*** Passage Section Begins ***

Audit message flow and retention

You should understand when audit messages are generated and how they are processed, so you will know how to use the information in the audit.log file.

Audit messages are generated when StorageGRID Webscale services perform their various activities and process events. Audit messages provide a record of these activities. Audit messages are processed by the Audit Management System (AMS) service, which is hosted by the Admin Node, and they are stored in the form of text log files.

Audit message flow

All StorageGRID Webscale services generate audit messages during normal system operation. These messages are sent to all connected AMS services for processing and storage, so that each AMS service can maintain a complete record of system activity.

Certain services are designated as audit message relay services. Relay services act as collection points, so that every service does not need to send its audit messages to all connected AMS services. As shown in the audit message flow diagram, each service sends its messages to just one relay service; however, each relay service sends its messages to all AMS service destinations,

Diagram that summarizes audit message flow through relays

When you install StorageGRID Webscale and approve grid nodes, the Administrative Domain Controller (ADC) service is automatically enabled for the first three Storage Nodes at each site. These three ADC services act as the audit message relays at each site.

*** Passage Section Ends ***
*** Given data Section Begins ***

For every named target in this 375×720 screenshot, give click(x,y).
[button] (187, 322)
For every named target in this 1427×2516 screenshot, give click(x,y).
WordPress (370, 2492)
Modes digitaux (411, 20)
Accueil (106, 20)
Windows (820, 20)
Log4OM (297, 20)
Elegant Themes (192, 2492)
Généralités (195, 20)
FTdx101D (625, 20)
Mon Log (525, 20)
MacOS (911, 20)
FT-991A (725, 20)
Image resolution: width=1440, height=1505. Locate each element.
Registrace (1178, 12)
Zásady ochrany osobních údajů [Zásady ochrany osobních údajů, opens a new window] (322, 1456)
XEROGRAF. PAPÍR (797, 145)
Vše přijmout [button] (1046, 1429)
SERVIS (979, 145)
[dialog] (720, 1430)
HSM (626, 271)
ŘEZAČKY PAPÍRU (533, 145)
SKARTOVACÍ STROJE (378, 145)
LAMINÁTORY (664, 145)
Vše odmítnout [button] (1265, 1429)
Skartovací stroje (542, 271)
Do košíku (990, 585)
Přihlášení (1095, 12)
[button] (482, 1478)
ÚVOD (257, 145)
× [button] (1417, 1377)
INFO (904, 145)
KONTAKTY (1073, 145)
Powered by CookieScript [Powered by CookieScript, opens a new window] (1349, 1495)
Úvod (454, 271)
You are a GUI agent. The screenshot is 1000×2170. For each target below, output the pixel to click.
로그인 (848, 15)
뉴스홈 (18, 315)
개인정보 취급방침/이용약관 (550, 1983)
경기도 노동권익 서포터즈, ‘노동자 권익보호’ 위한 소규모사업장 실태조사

*** Given data Section Ends ***

▸ What you need to do:
Retype the passage on audit message flow, starting with "When you install" and going on through "relays at each site.". The data after the passage on audit message flow is not needed for what comes next.

▸ Answer to this task:
When you install StorageGRID Webscale and approve grid nodes, the Administrative Domain Controller (ADC) service is automatically enabled for the first three Storage Nodes at each site. These three ADC services act as the audit message relays at each site.